NZD/USD looked upwards on Monday, testing chart territory just south of 0.5980. The New Zealand Dollar (NZD) has caught a near-term gust of bidding wind as the US Dollar (USD) slumps ahead of the latest interest rate call from the Federal Reserve (Fed). The Fed is broadly expected to kick off a new rate-cutting cycle, and investors will be keeping their heads down in the run-up to Wednesday’s rate call.
The Fed will also be delivering its latest Summary of Economic Projections (SEP), the ‘dot plot’ of what interest rate changes Fed policymakers believe will happen in the near future. Markets are broadly expecting the Fed to deliver three straight 25 basis-point interest rate cuts through the end of the year, and traders will be looking to see signs that the Fed’s SEP lines up with current rate expectations. The Fed will deliver its latest interest rate decision on Wednesday.
New Zealand’s latest GDP figures, due on Thursday, are expected to show a quarterly contraction in NZ growth metrics. New Zealand’s second-quarter growth is expected to backslide by 0.3% QoQ, and contract by a slight 0.1% on the annualized figure.
The Kiwi is testing into recent highs near 0.5980, but the 0.6000 handle remains well out of reach of current technical momentum. The pair is running out of bullish gas after breaking through the 200-day Exponential Moving Average (EMA) near 0.5915, and a technical resistance zone is baking into the charts near current price action, warning of another leg lower.
The New Zealand Dollar (NZD), also known as the Kiwi, is a well-known traded currency among investors. Its value is broadly determined by the health of the New Zealand economy and the country’s central bank policy. Still, there are some unique particularities that also can make NZD move. The performance of the Chinese economy tends to move the Kiwi because China is New Zealand’s biggest trading partner. Bad news for the Chinese economy likely means less New Zealand exports to the country, hitting the economy and thus its currency. Another factor moving NZD is dairy prices as the dairy industry is New Zealand’s main export. High dairy prices boost export income, contributing positively to the economy and thus to the NZD.
The Reserve Bank of New Zealand (RBNZ) aims to achieve and maintain an inflation rate between 1% and 3% over the medium term, with a focus to keep it near the 2% mid-point. To this end, the bank sets an appropriate level of interest rates. When inflation is too high, the RBNZ will increase interest rates to cool the economy, but the move will also make bond yields higher, increasing investors’ appeal to invest in the country and thus boosting NZD. On the contrary, lower interest rates tend to weaken NZD. The so-called rate differential, or how rates in New Zealand are or are expected to be compared to the ones set by the US Federal Reserve, can also play a key role in moving the NZD/USD pair.

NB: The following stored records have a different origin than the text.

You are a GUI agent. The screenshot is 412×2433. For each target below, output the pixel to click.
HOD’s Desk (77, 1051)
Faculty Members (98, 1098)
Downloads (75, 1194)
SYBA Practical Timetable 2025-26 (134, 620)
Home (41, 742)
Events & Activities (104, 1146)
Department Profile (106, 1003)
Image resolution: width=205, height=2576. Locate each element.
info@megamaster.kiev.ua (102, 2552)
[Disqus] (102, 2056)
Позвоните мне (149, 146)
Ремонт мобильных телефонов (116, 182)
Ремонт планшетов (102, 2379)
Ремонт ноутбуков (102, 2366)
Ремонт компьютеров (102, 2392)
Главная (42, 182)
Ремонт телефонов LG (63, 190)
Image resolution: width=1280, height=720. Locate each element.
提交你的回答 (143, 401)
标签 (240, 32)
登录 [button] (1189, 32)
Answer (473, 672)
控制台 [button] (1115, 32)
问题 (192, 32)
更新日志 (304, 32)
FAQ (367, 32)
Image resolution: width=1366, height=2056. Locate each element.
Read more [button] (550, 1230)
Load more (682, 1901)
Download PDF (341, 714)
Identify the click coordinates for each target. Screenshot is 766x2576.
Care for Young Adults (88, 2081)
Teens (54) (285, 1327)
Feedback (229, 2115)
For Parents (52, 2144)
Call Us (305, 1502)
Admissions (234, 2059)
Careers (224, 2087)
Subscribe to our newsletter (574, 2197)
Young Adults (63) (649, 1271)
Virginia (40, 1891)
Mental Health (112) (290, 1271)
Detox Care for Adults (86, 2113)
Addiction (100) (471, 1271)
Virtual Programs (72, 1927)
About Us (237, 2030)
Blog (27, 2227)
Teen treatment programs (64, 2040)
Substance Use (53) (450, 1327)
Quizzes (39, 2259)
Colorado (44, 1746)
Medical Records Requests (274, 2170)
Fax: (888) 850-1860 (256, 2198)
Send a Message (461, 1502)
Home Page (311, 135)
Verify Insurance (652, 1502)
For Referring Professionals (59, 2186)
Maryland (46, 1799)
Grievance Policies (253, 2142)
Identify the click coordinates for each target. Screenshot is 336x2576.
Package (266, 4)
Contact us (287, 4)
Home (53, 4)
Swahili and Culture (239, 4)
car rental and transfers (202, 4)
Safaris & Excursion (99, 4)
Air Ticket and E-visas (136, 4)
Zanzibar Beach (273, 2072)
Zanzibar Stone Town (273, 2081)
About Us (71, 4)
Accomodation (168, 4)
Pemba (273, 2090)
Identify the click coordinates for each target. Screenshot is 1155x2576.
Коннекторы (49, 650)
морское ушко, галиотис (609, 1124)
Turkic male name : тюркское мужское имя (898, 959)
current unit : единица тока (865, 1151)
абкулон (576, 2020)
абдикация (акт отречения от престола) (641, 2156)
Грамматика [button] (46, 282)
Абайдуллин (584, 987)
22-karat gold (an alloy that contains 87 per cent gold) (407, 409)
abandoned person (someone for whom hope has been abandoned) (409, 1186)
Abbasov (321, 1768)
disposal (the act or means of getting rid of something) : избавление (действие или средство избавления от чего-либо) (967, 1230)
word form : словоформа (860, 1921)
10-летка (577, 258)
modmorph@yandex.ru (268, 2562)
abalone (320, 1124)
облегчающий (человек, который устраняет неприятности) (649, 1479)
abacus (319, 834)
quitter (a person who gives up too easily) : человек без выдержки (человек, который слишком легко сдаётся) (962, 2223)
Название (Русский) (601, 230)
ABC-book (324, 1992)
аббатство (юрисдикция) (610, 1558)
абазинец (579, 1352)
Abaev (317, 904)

Macroeconomic data releases in New Zealand are key to assess the state of the economy and can impact the New Zealand Dollar’s (NZD) valuation. A strong economy, based on high economic growth, low unemployment and high confidence is good for NZD. High economic growth attracts foreign investment and may encourage the Reserve Bank of New Zealand to increase interest rates, if this economic strength comes together with elevated inflation. Conversely, if economic data is weak, NZD is likely to depreciate.
The New Zealand Dollar (NZD) tends to strengthen during risk-on periods, or when investors perceive that broader market risks are low and are optimistic about growth. This tends to lead to a more favorable outlook for commodities and so-called ‘commodity currencies’ such as the Kiwi. Conversely, NZD tends to weaken at times of market turbulence or economic uncertainty as investors tend to sell higher-risk assets and flee to the more-stable safe havens.